How to add new inputs and features in model FNO 2d

Hi everyone!
Guys, I am new in pytorch and i try to adopt model FNO2d(ref: neuraloperator/fourier_2d_time.py at master · neuraloperator/neuraloperator · GitHub)

Task:
I’m trying to predict the pressure field in oil production.
I have two wells for extraction and injection. In its primary form, the model FNO includes only a field without properties(additional inputs) and I’m trying to add these properties like: porosity, permeability and well location.

First training data set had size [Case = 300,dim1 = 64, dim2 = 86, timesteps= 84], after adding new properties into data size changed to [300, 64, 86, 84, 4] (under 0 - pressure feld).

And this is how I did it:

        self.modes1 = modes1
        self.modes2 = modes2
        self.width = width
        self.padding = 8 # pad the domain if input is non-periodic

        self.p = nn.Linear(15, self.width) # input channel is 15: the solution of the previous 10 timesteps + 2 locations (u(t-10, x, y) + 3 properties
        self.conv0 = SpectralConv2d(self.width, self.width, self.modes1, self.modes2)
        self.conv1 = SpectralConv2d(self.width, self.width, self.modes1, self.modes2)
        self.conv2 = SpectralConv2d(self.width, self.width, self.modes1, self.modes2)
        self.conv3 = SpectralConv2d(self.width, self.width, self.modes1, self.modes2)
        self.mlp0 = MLP(self.width, self.width, self.width)
        self.mlp1 = MLP(self.width, self.width, self.width)
        self.mlp2 = MLP(self.width, self.width, self.width)
        self.mlp3 = MLP(self.width, self.width, self.width)
        self.w0 = nn.Conv2d(self.width, self.width, 1)
        self.w1 = nn.Conv2d(self.width, self.width, 1)
        self.w2 = nn.Conv2d(self.width, self.width, 1)
        self.w3 = nn.Conv2d(self.width, self.width, 1)
        self.norm = nn.InstanceNorm2d(self.width)
        self.q = MLP(self.width, 1, self.width * 4) # output channel is 1: u(x, y)

    def forward(self, x):

        grid = self.get_grid(x.shape, x.device)
        pressure = self.get_Pressure(x, x.shape, x.device)
        properties = self.get_Properties(x, x.shape, x.device)

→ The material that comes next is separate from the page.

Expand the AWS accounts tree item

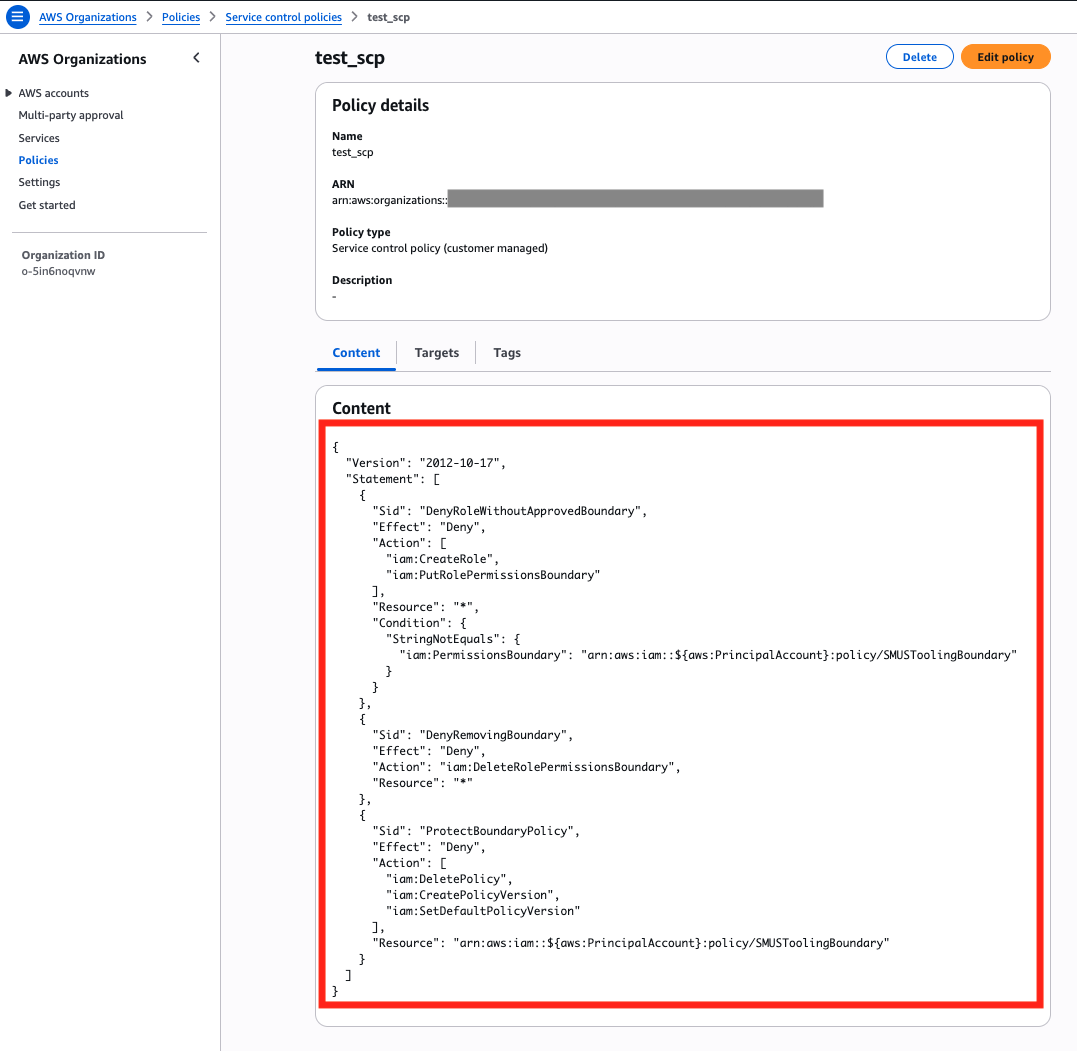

        x = torch.cat((pressure, grid, properties), dim=-1)
        x = self.p(x)
        x = x.permute(0, 3, 1, 2)
#....and so on

But it doesn’t work correctly. When i try predict pressure with new well location, it has too big loss and visual also not correct. But when wells location same like in training data(in the training dataset wells had fixed location for all cases) it work correctly with some noises.
Example:

I would be grateful for any help or advice.